You can say that you will either print your Christmas greetings in The Independent, or that you are sending a gift to a children's charity (appropriate for Christmas).
Mrs J Weller, Birmingham
It doesn't matter what you do
Sending Christmas and New Year cards is quite optional. It is not a tit- for-tat affair.
The only rules should be: 1) send them to those whom you would really like to be the recipients; 2) be pleased if others send you cards, but never feel obliged to do anything about this; 3) never feel upset or think it significant if someone has left you out.
One December I sent no cards at all. No one reproached me. The next year the number I received was as great as ever.
Beware! I suspect that commerce is busily preparing to launch, when the time comes round, its series of very costly "Happy New Millennium" cards.
Dr AS Playfair, Cambridge
Hello, remember me?
Born in the Netherlands, I spent years in different countries and subsequently made many friends in each of them.
Keeping in regular touch with all of them is impossible for me, although I treasure the memory of them. So sending a Christmas card is letting the other person know I still remember her or him and in this way I keep the door ajar for when the situation changes and we might re-open a regular contact.
I agree, it puts pressure on one's budget, but keeping in contact by phone costs more; writing costs time which I do not have at the moment; one can always put some money aside during the rest of the year to spread the burden.

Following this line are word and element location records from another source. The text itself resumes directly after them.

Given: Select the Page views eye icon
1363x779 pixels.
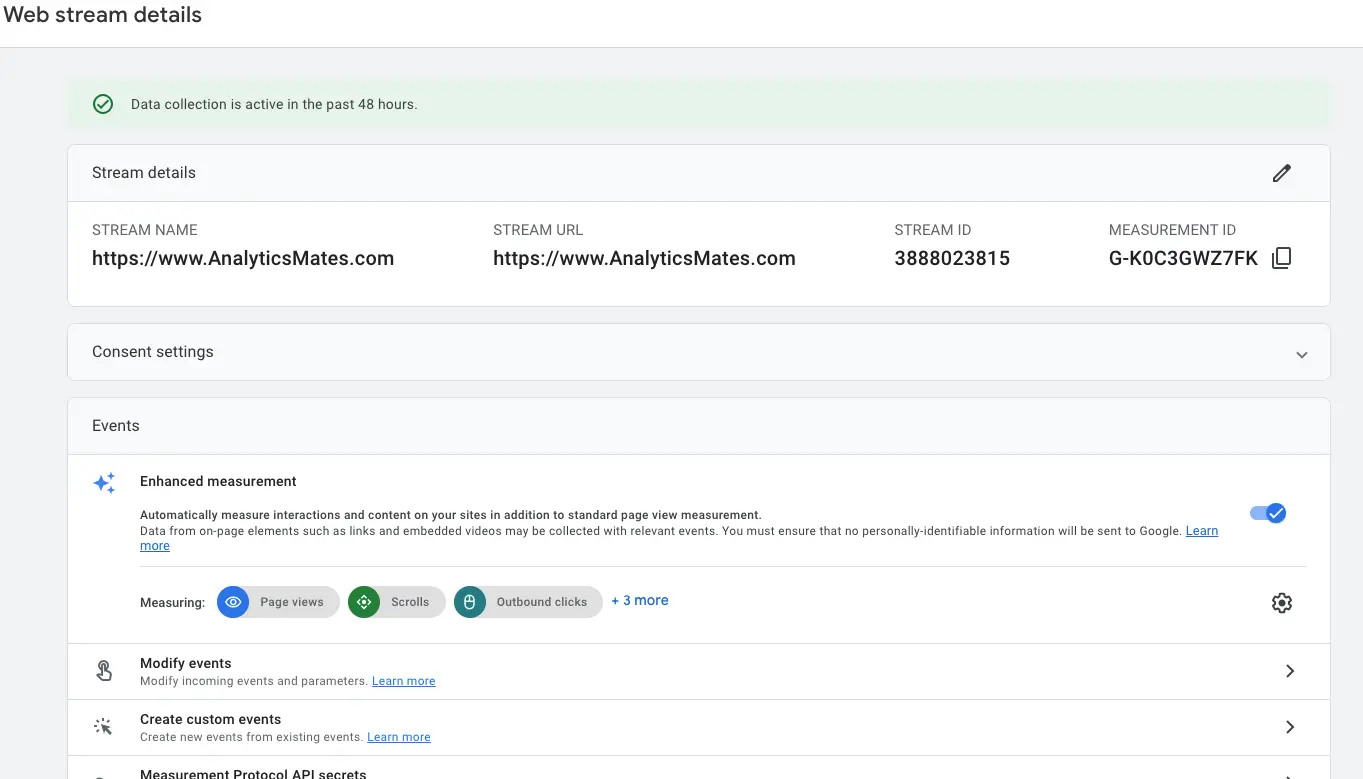Looking at the screenshot, I should (x=233, y=602).
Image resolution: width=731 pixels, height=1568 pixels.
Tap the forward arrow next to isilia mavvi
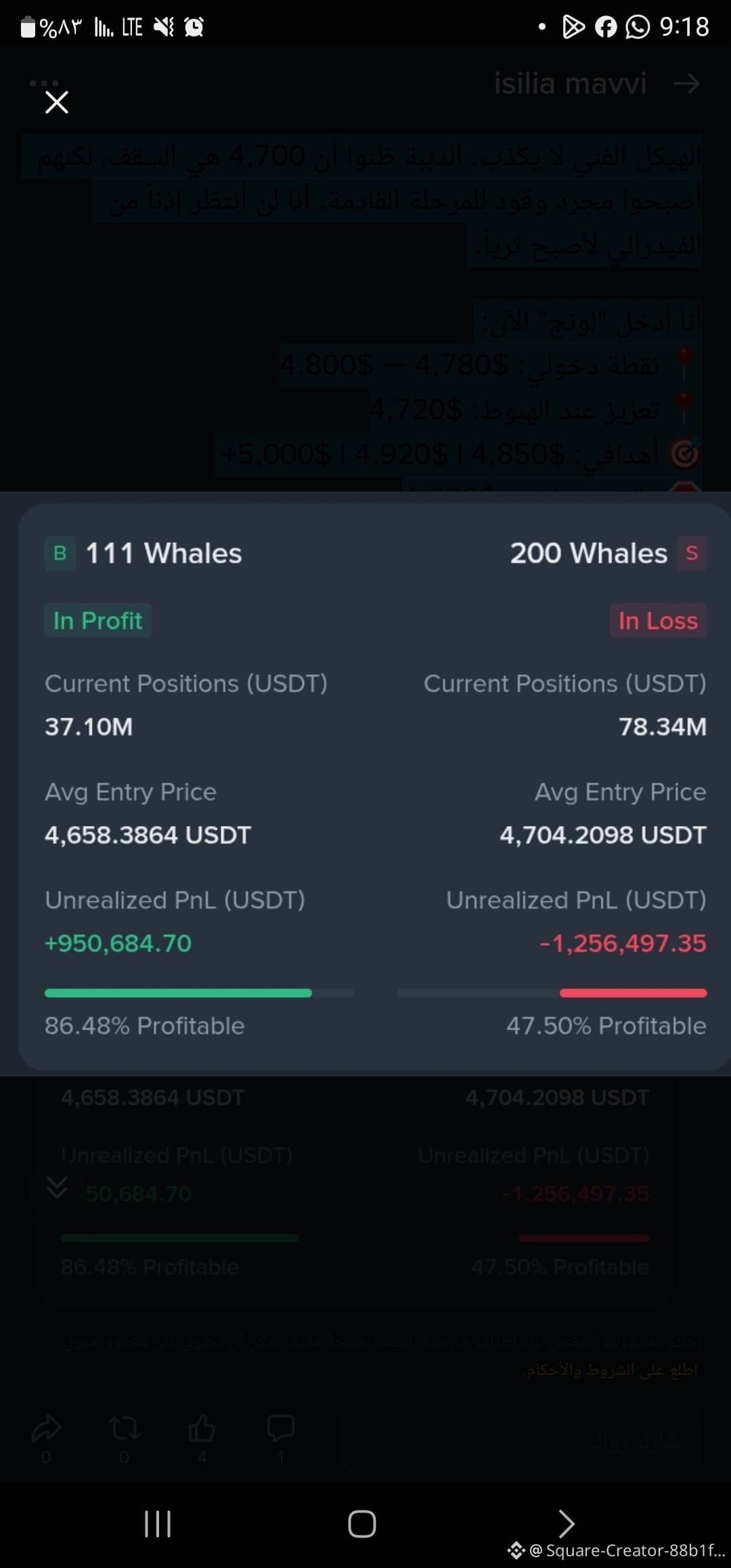(686, 84)
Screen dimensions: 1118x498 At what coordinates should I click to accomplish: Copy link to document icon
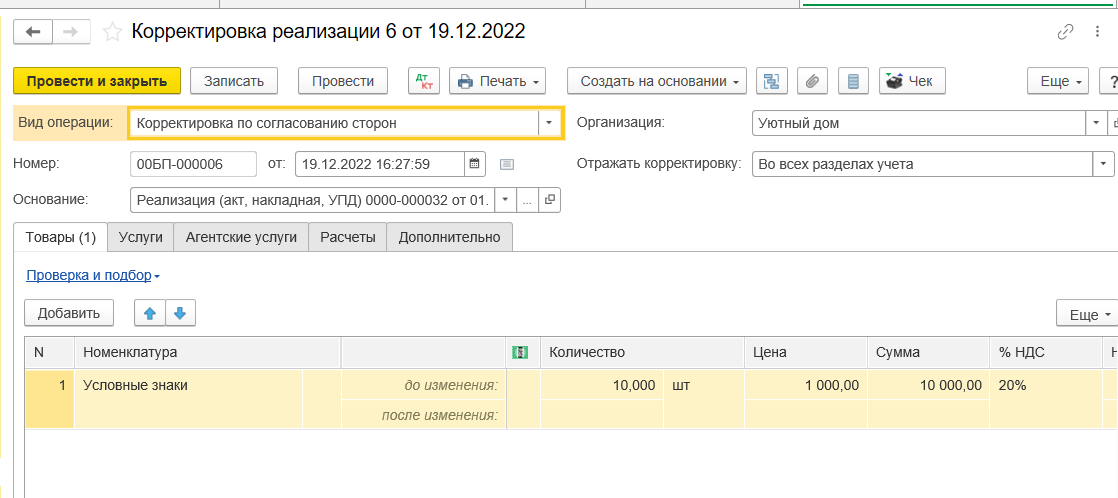coord(1066,32)
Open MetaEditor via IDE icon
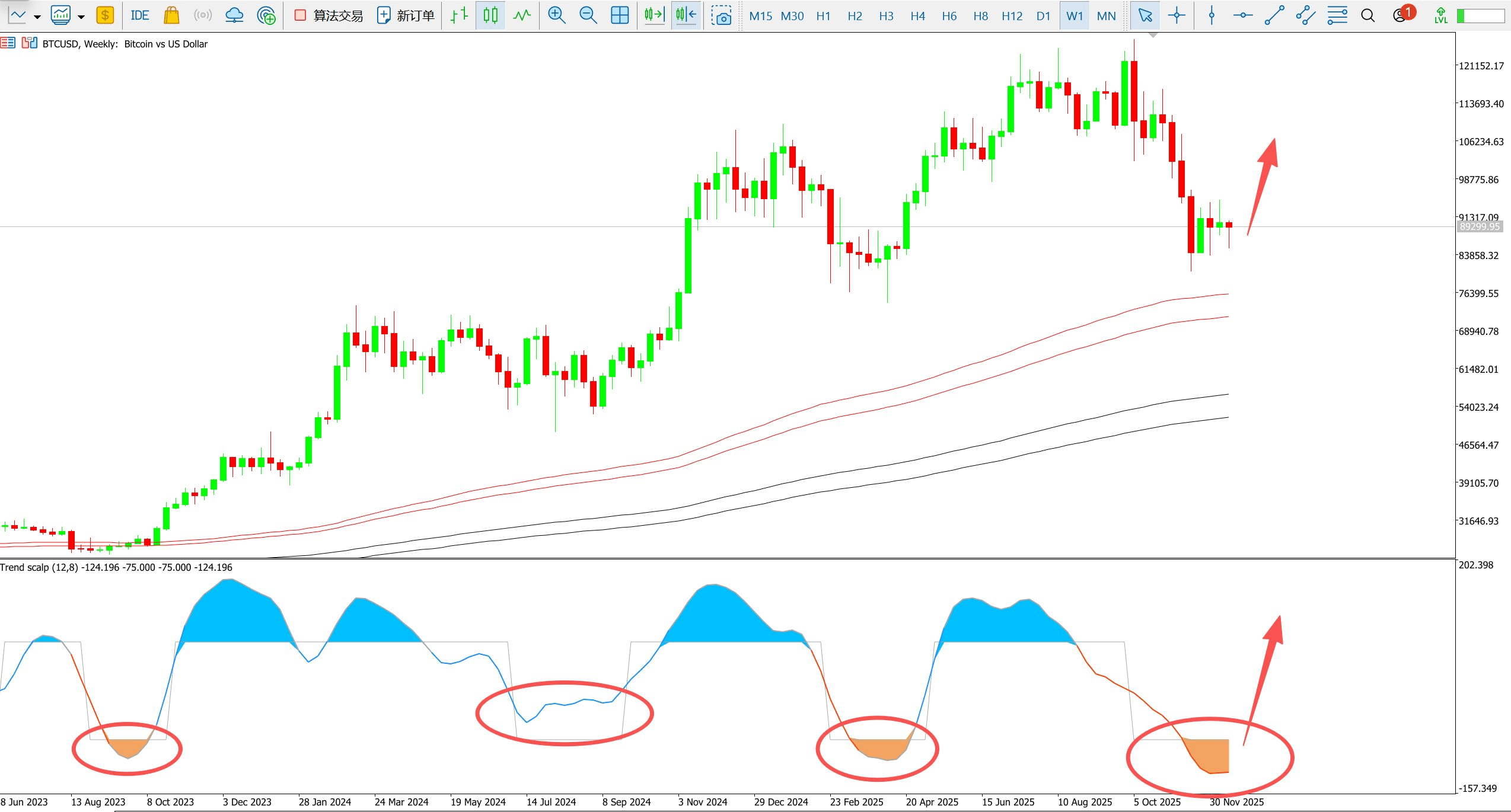1511x812 pixels. click(x=140, y=15)
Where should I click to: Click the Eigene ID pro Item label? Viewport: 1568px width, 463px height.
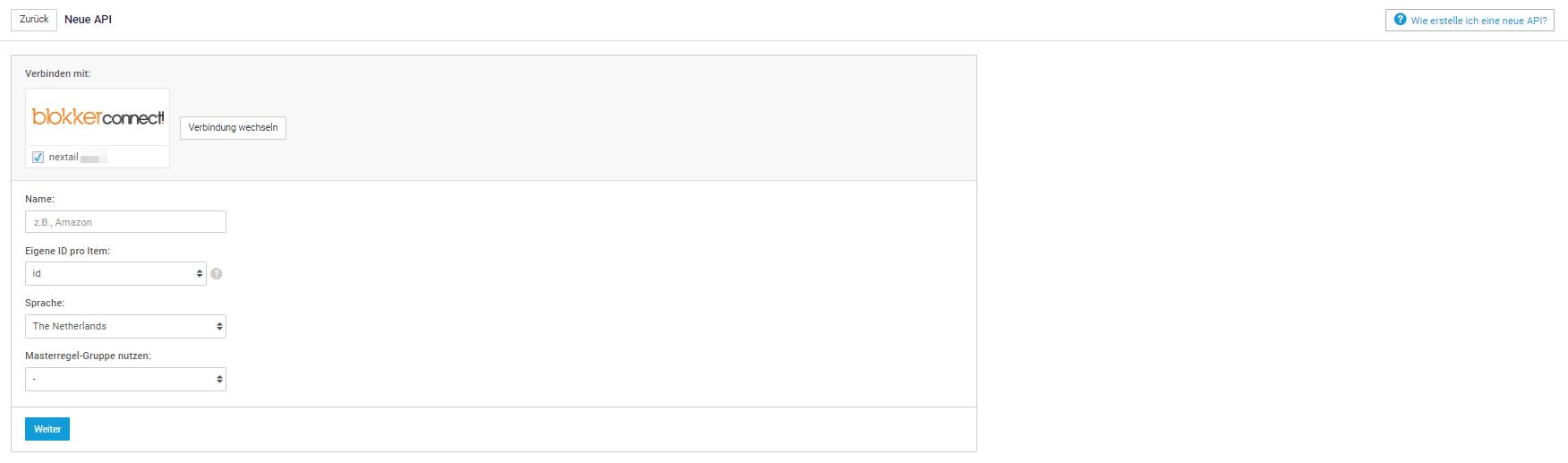point(67,252)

Maryse Anand-Verkaik, Glasgow
Next week's problem: I dread my stepdaughter
Dear Virginia,
I've married again and recently my husband told me, with great delight, that my stepdaughter is coming to stay with us every weekend next year, as opposed to every other weekend, which she's been doing up to now. She's eight and I've hardly been able to bear her coming at all, but have managed to stifle my feelings. She's rude to me, flirts with her father outrageously (while keeping an eye open to see how it affects me), won't eat my food and generally winds me up. My husband was astonished when I burst into tears at this announcement as he had no idea I felt so strongly, but says he's her father first and can't reject her by changing the plans. What can I do?